O produtor de arroz gaúcho recebe entre R$ 15,50 e R$ 16,75 – líquidos – pelo saco de 50 quilos com 58% de grãos inteiros. O parâmetro de R$ 16,00 (líquidos) da semana passada já se tornou referencial de pagamento bruto, ou seja, incluindo desconto de taxas, impostos e outros custos na Campanha, na Fronteira-Oeste e na Depressão Central. No Sul do Estado, a safra mais atrasada ainda mantém os preços um pouco superiores a este patamar. Indica de R$ 16,50 a R$ 17,25 para o produto posto na indústria. Uruguaiana, Alegrete, Dom Pedrito, Cachoeira do Sul e Itaqui negociam o saco de 50 quilos na faixa de R$ 16,50 (FOB). Mas há muitos casos de negócios em patamares muito inferiores.

Grãos de variedades especiais ainda recebem preços mais atraentes em Itaqui e São Borja – entre R$ 17,35 e R$ 18,00 – e em Alegrete, onde foram confirmados negócios das variedades BR Irga 409 e Irga 417 por até R$ 18,75. No Litoral Norte, estas variedades com alto percentual de grãos inteiros (63%) continuam sendo negociadas na faixa de R$ 18,00. A variedade Irga 422CL, mesmo com 63% de inteiros, é cotada a R$ 16,50 no Litoral Norte. Esta tendência começa a ser identificada em outras regiões. A indústria alega que a aceitação do produto no mercado, seja ele legal ou pirata, não é a mesma das demais variedades. E começa a penalizá-la com deságio. Entre os produtores, no entanto, é comentário corrente que se trata de uma estratégia da indústria para desvalorizar a variedade predominante no Rio Grande do Sul.

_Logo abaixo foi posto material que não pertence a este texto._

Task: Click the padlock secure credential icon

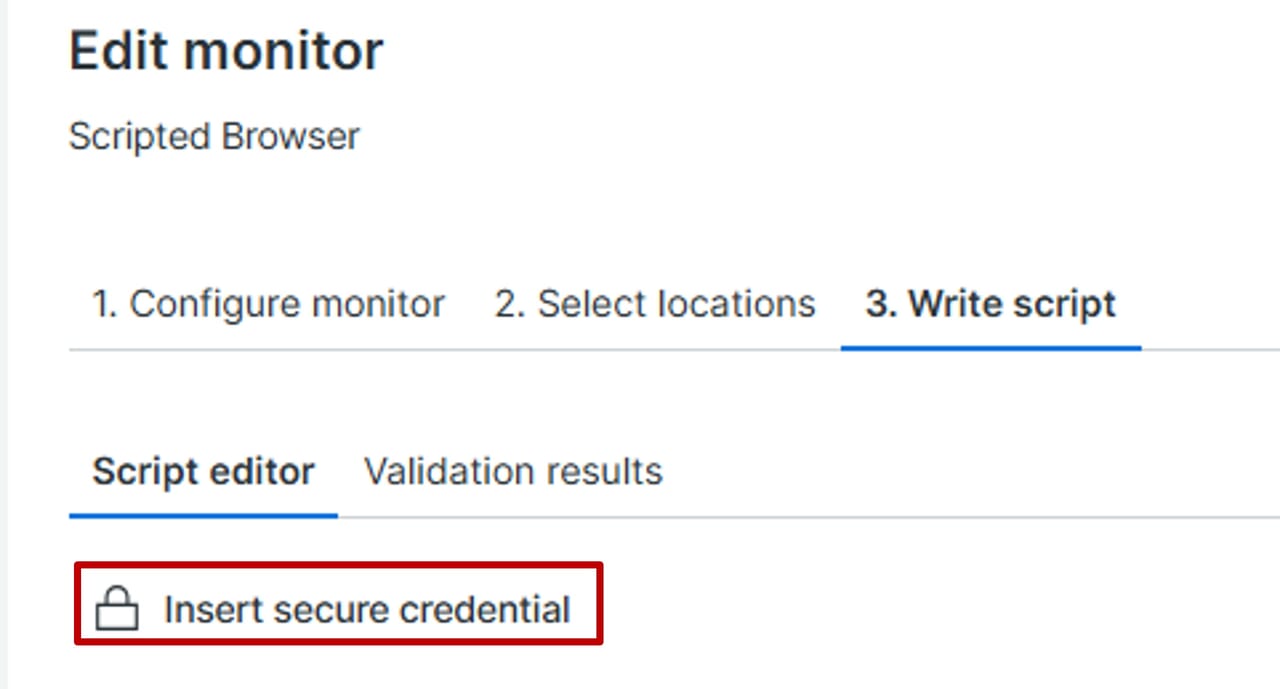Action: 116,609
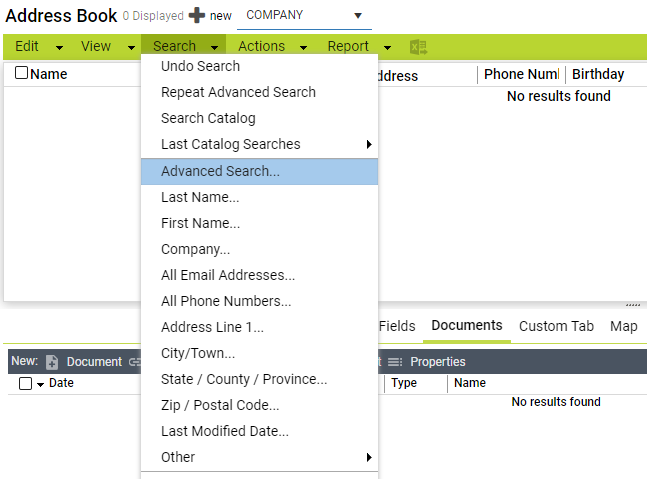The image size is (647, 479).
Task: Select Advanced Search from the menu
Action: click(220, 171)
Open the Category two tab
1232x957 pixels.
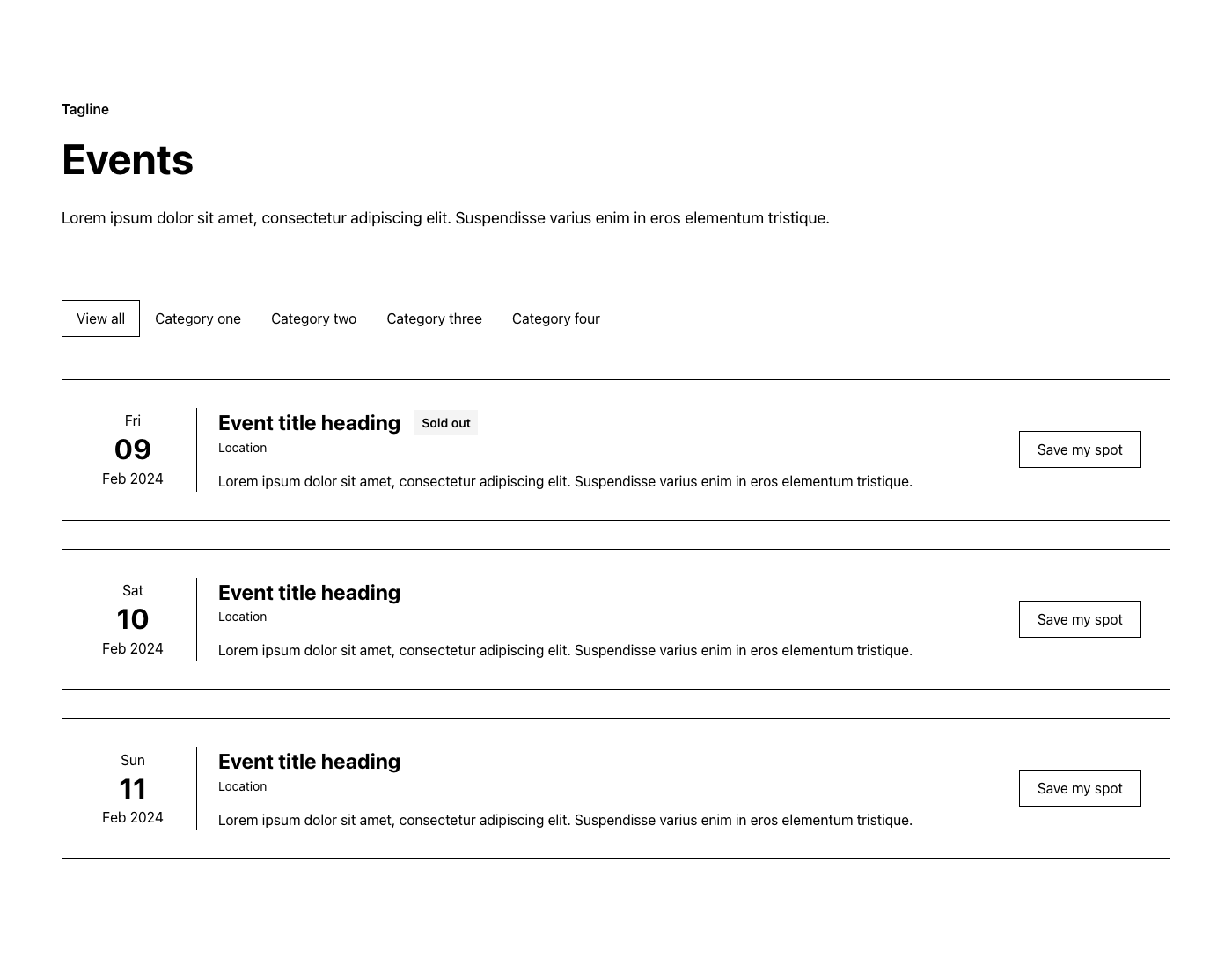point(313,318)
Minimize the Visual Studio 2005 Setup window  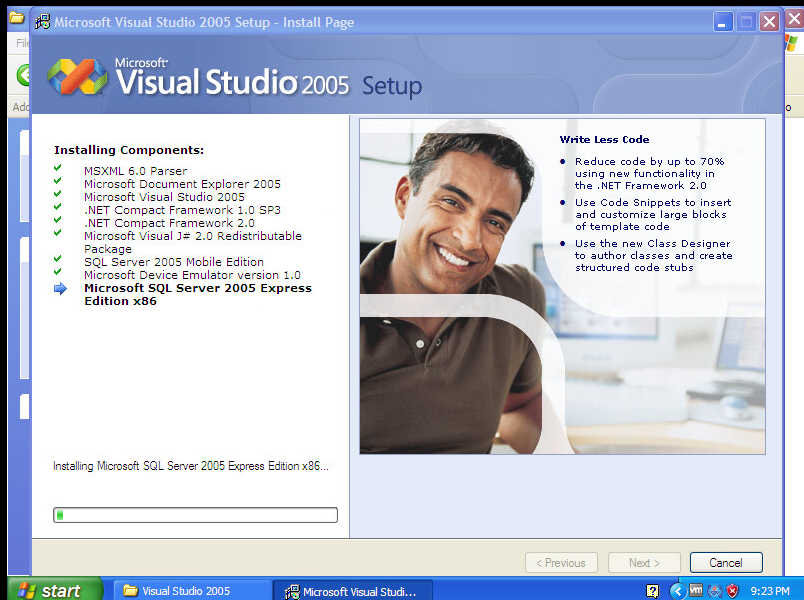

Em Santa Catarina o arroz em casca teve mais uma semana de estabilidade de preços na faixa de R$ 16,50 a R$ 17,00 na região de Jaraguá do Sul e Joinville. No Sul Catarinense – Araranguá/Criciúma – o preço do arroz fica na casa de R$ 18,00 para sacos de 50 quilos (58% FOB).

MATO GROSSO

Apesar de registrar mais algumas perdas com as chuvas do final de março e início de abril, fator que provocou mais acamamento, a safra do Mato Grosso foi acelerada nos últimos dias e apresenta algumas novidades, como o surgimento de negócios da variedade Cirad 141 de muito boa qualidade e alcançando 57% a 58% de inteiros. O produto é negociado na faixa de R$ 18,00/60kg posto em Cuiabá.

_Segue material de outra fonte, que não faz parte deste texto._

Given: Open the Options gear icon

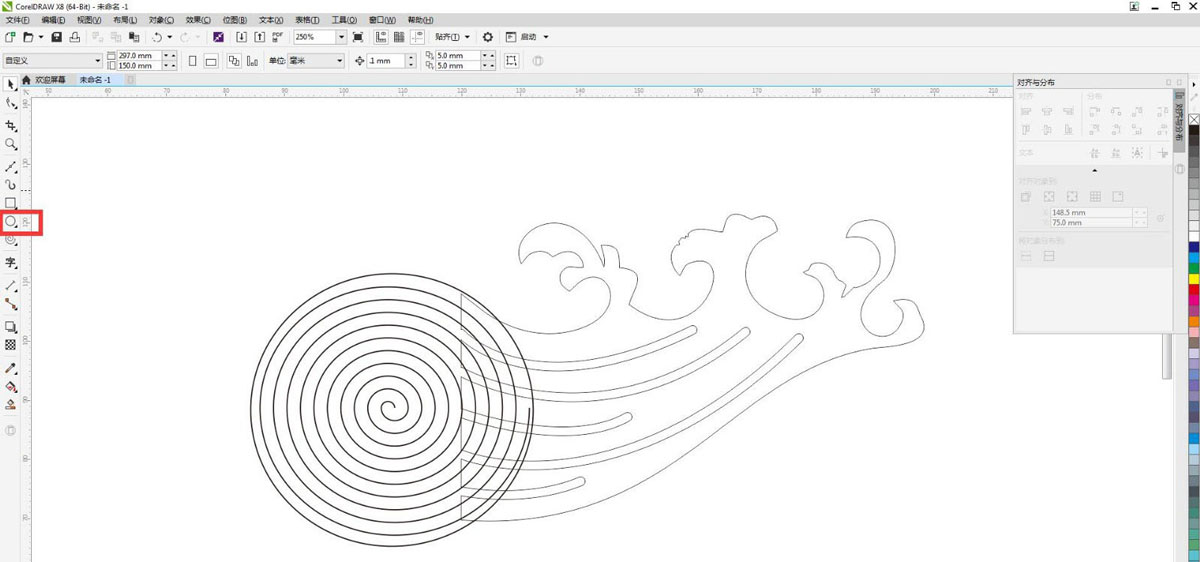Looking at the screenshot, I should click(x=488, y=37).
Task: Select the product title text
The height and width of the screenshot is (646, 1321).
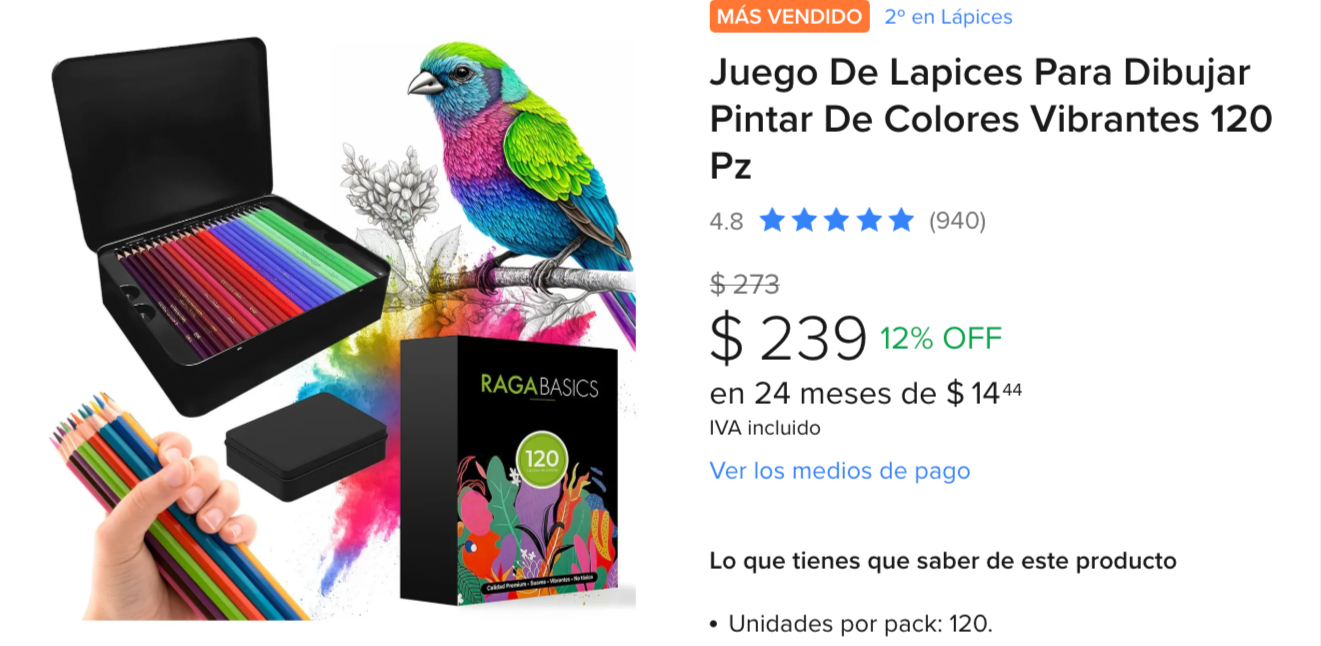Action: coord(991,119)
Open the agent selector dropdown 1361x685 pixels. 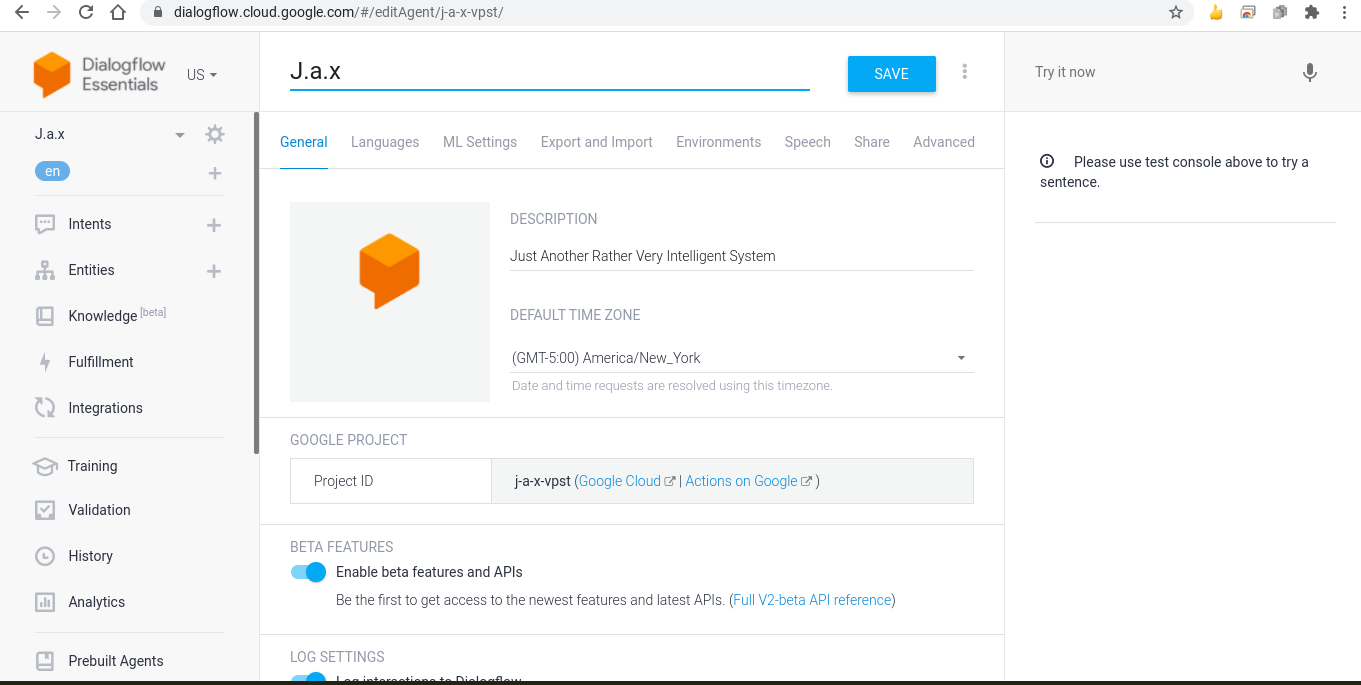(x=180, y=133)
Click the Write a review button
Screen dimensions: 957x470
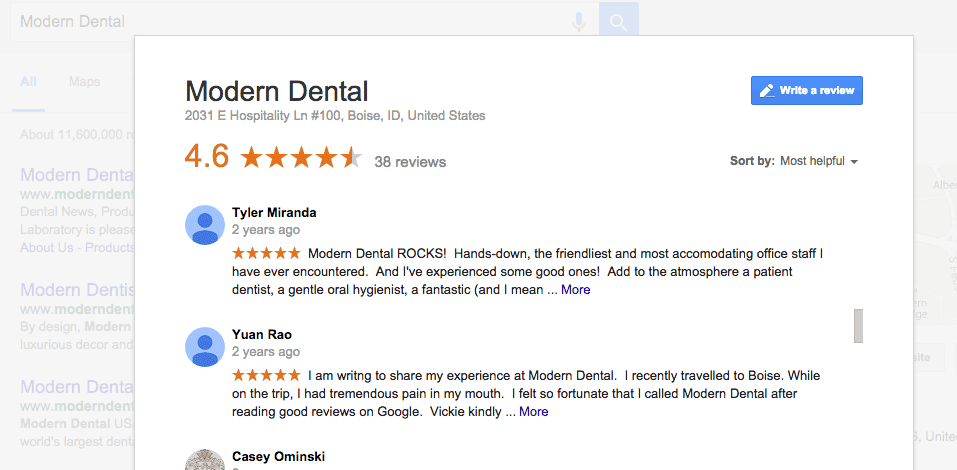click(806, 90)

Segundo Jorge Fagundes, da Corretora Futura, a semana abriu com uma oferta maior por parte dos produtores, mas também um aquecimento na demanda pela indústria do Mato Grosso. O preço do arroz Primavera, com 50% acima de inteiros manteve-se na casa dos R$ 21,00 (CIF-Cuiabá). A semana registrou um bom volume de negócios para a variedade Primavera da safra nova e o Cirad da safra velha (45% de inteiros).

MERCOSUL

No mercado de São Paulo há queixas significativas quanto ao transporte. A demora para a entrada de arroz argentino por falta de vagões, caminhões e repetidos casos de necessidade de expurgo de arroz velho e infestado de pragas está preocupando compradores do centro do país. A safra antecipada de soja no Paraná e no Mato Grosso e a grande safra de arroz no Sul está segurando os caminhões das principais frotas para transporte regional e escoamento da safra das granjas para a indústria e para os portos, reduzindo a disponibilidade de veículos para o transporte de longa distância. Esta situação está fazendo com que muitas indústrias operem praticamente com dois estoques. Um para beneficiamento e outro em trânsito.

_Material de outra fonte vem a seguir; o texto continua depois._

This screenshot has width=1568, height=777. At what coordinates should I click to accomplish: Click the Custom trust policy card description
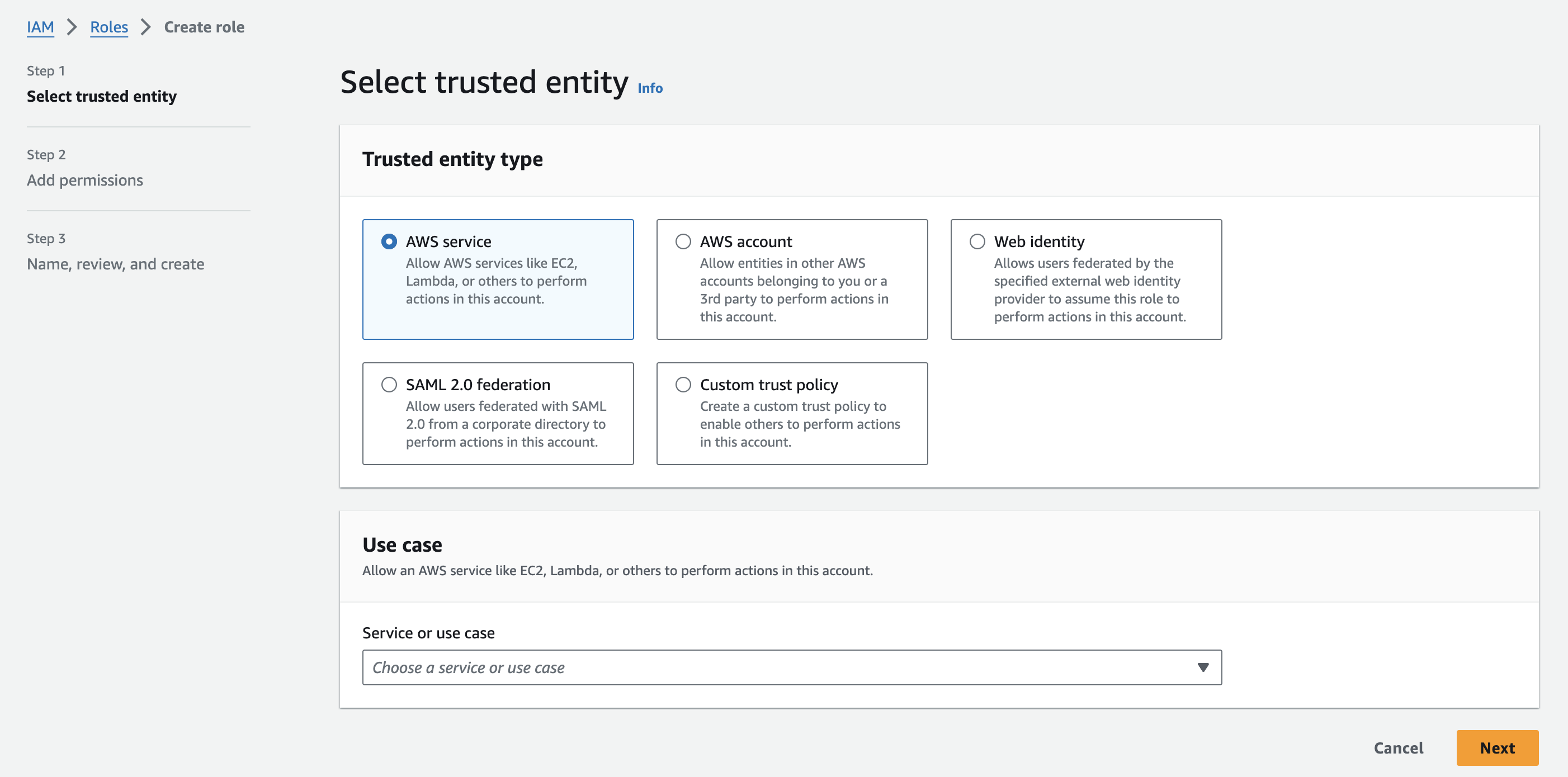(799, 424)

Ainda assim, a indústria paulista está tendo vantagens na importação do Mercosul. O arroz esbramado uruguaio, por exemplo, é entregue em Jaguarão (RS) por R$ 460,00 a tonelada. Considerando os derivados, o produto fica em R$ 421,00. E as indústrias paulistas trabalham com ICMS de 12%, crédito presumido de 5% e uma vantagem adicional que lhes permite a compensação sobre o produto importado e o pagamento de apenas 2% de ICMS sobre o produto, segundo fonte importadora.